● Exercise: Using the line with "This screenshot has height=403, width=560." as your starting point, transcribe it and each line beneath it word for word until the records run out, without pictures.

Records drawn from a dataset
=== Begin Enclosure ===
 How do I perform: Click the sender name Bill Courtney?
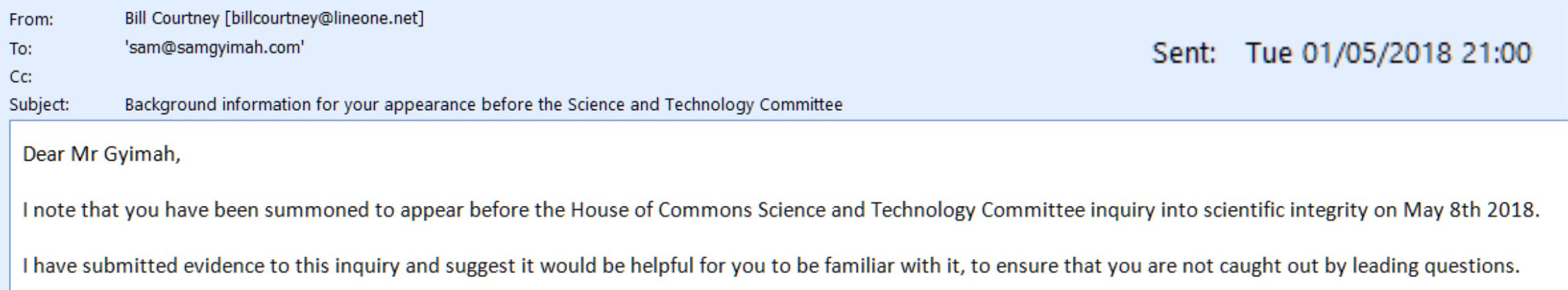click(x=172, y=18)
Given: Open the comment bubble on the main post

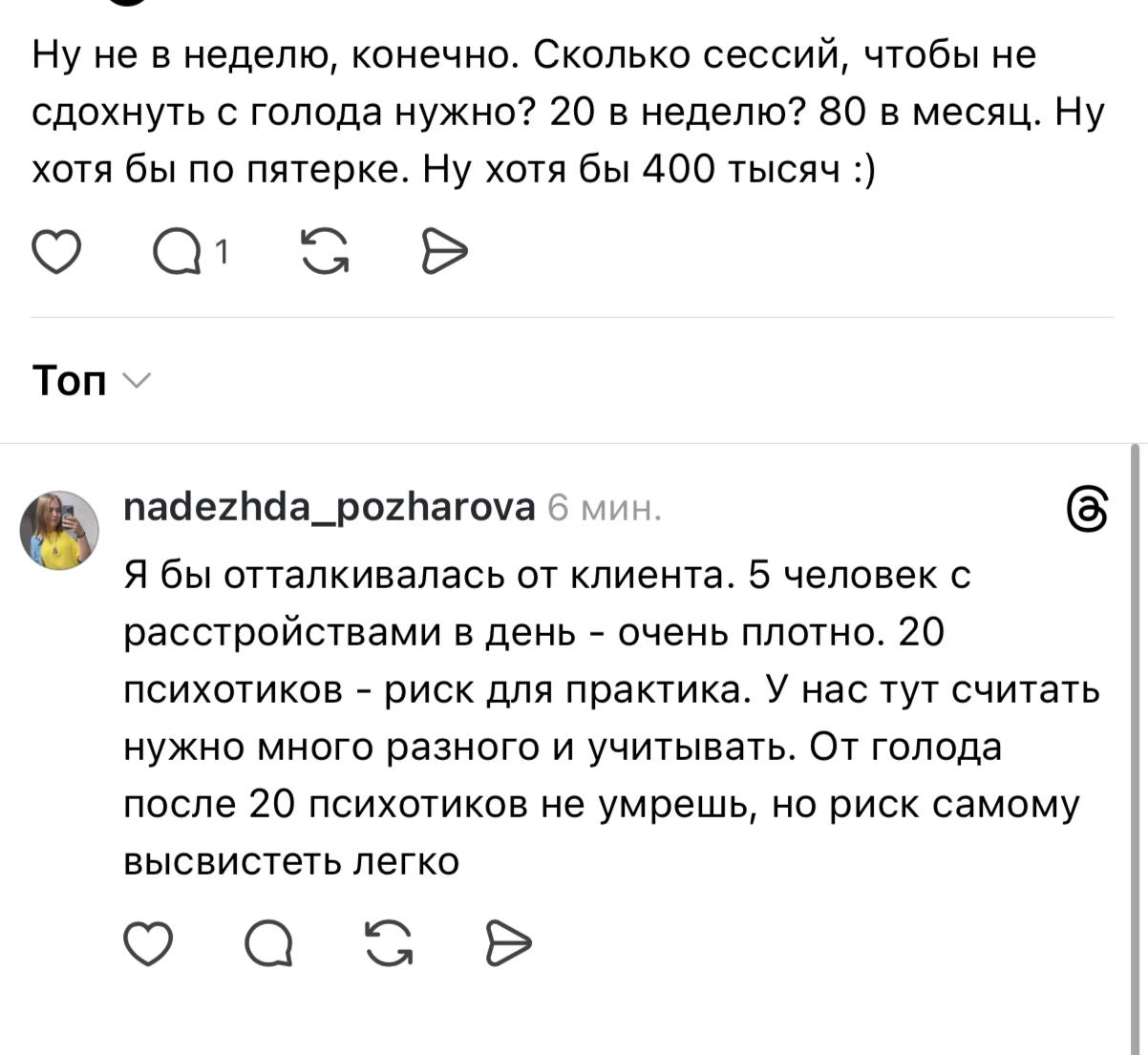Looking at the screenshot, I should (175, 252).
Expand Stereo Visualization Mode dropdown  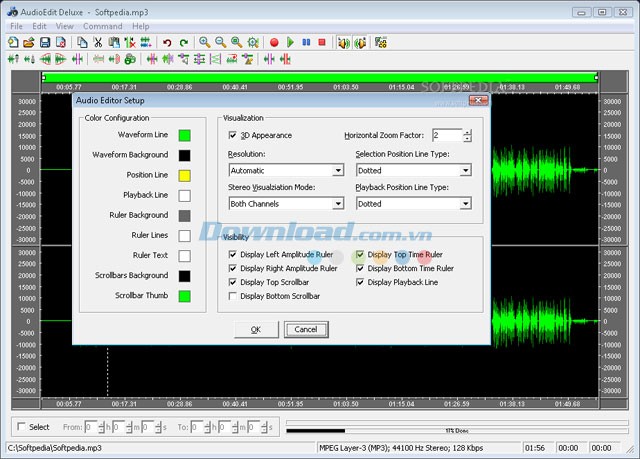point(337,204)
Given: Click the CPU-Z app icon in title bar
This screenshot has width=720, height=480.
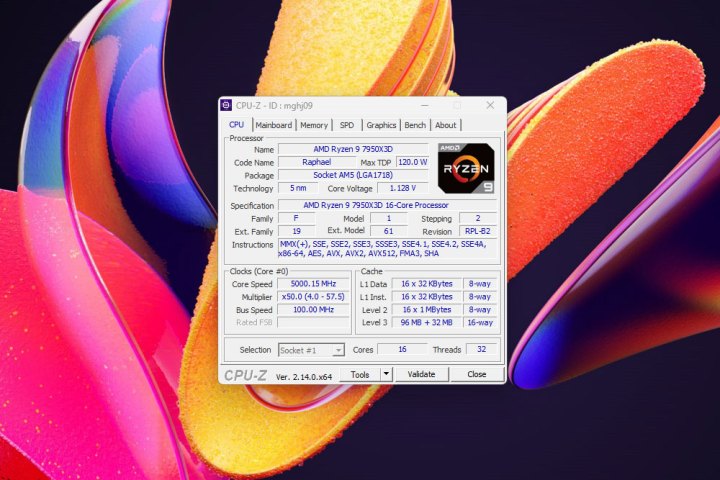Looking at the screenshot, I should click(227, 105).
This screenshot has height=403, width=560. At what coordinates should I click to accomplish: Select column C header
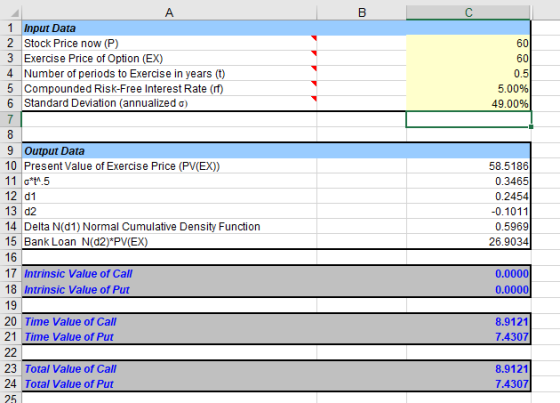click(468, 13)
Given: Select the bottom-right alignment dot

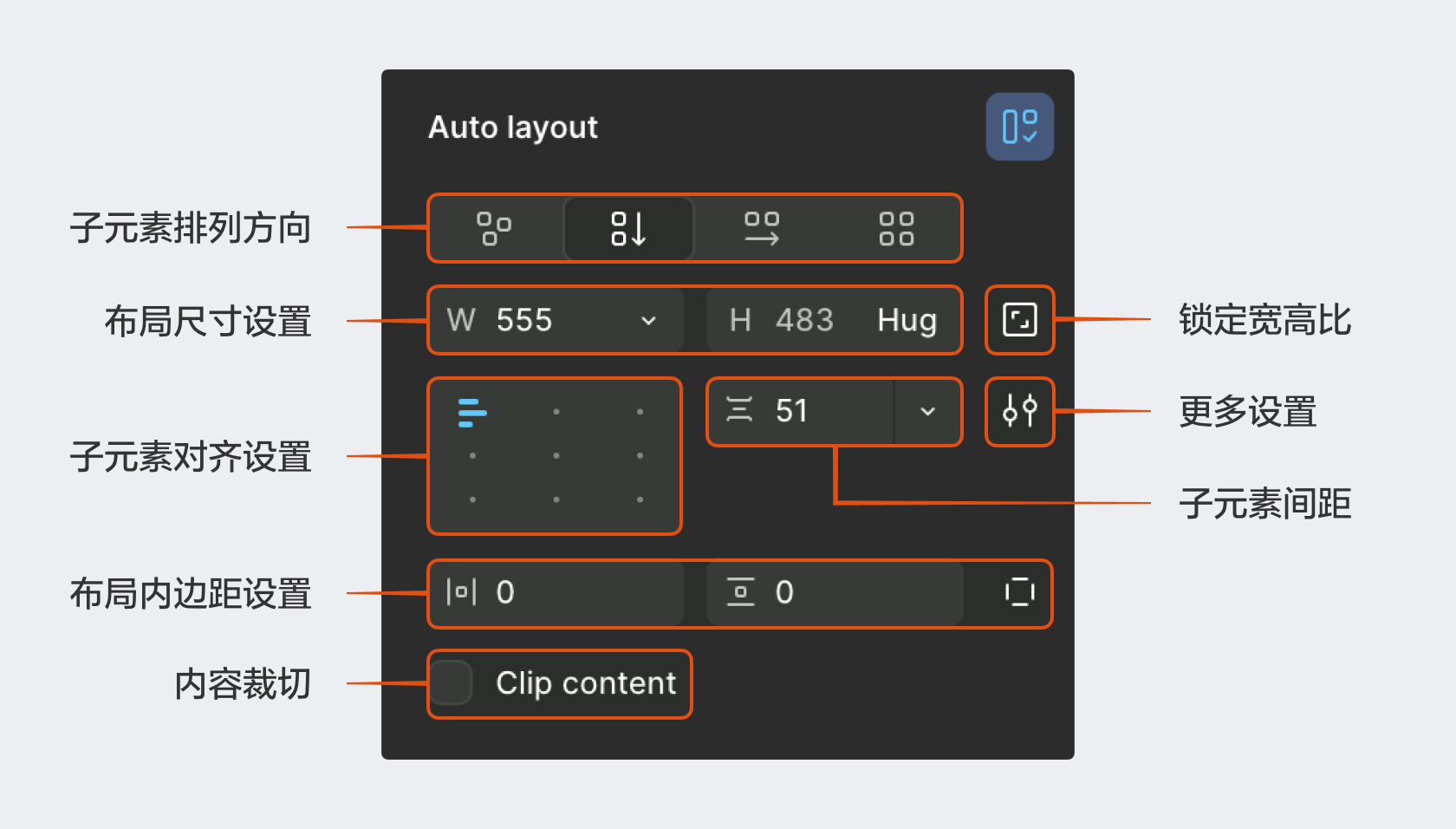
=== End Enclosure ===
● Reply to the exercise:
This screenshot has height=403, width=560. At what coordinates should I click to accomplish: Select column C header
click(468, 13)
Given: Select the bottom-right alignment dot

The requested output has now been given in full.